***** Recorded information *****

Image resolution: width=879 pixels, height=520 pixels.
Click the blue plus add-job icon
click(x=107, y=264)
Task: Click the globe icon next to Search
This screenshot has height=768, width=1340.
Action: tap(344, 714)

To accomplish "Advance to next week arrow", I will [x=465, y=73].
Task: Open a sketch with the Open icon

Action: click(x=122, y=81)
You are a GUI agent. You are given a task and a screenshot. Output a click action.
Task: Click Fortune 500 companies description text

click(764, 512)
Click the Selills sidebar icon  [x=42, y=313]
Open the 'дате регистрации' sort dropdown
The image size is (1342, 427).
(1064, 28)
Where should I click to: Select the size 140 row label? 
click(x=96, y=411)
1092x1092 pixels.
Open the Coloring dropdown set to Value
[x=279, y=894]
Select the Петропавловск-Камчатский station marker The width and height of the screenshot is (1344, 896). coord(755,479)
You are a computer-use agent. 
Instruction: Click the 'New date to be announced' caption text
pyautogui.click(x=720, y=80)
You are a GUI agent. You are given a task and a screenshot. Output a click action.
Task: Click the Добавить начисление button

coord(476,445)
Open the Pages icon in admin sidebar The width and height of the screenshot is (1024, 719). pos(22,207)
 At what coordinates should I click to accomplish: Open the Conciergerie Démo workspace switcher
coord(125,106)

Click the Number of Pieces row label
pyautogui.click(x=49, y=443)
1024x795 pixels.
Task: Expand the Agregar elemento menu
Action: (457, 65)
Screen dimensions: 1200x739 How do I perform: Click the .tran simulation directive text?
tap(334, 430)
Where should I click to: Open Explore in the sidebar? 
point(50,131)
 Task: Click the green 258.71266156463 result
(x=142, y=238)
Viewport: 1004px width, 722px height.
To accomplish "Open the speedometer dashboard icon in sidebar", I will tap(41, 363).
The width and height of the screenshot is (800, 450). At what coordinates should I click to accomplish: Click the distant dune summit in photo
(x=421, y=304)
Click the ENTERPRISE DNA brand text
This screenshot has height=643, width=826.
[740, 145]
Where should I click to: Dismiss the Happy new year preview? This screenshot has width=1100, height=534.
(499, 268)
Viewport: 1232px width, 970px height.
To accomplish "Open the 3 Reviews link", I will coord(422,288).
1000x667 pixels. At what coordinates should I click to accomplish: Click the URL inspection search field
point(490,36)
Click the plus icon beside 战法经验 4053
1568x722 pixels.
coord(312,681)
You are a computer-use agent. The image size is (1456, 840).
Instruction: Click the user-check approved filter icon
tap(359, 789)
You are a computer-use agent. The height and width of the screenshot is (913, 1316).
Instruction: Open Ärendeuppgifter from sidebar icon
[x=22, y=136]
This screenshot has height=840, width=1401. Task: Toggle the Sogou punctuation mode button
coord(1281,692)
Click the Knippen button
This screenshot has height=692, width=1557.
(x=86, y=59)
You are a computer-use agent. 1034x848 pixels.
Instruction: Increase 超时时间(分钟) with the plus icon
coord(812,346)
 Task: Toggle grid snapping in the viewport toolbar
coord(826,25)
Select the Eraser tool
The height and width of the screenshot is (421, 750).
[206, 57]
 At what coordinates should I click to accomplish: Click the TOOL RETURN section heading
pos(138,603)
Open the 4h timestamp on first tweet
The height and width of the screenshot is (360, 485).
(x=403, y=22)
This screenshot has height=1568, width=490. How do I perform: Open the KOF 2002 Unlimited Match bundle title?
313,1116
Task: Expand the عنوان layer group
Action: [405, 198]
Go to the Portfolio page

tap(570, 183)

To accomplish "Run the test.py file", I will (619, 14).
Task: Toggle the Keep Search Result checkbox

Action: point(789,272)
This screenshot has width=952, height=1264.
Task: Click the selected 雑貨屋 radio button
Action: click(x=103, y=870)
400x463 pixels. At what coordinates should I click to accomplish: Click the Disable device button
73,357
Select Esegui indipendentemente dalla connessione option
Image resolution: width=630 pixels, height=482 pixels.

*****

▶ [Task item]: Each line above that carries the string "resolution" has to be returned.

▶ [Reply to the task]:
Image resolution: width=879 pixels, height=520 pixels.
Image resolution: width=630 pixels, height=482 pixels.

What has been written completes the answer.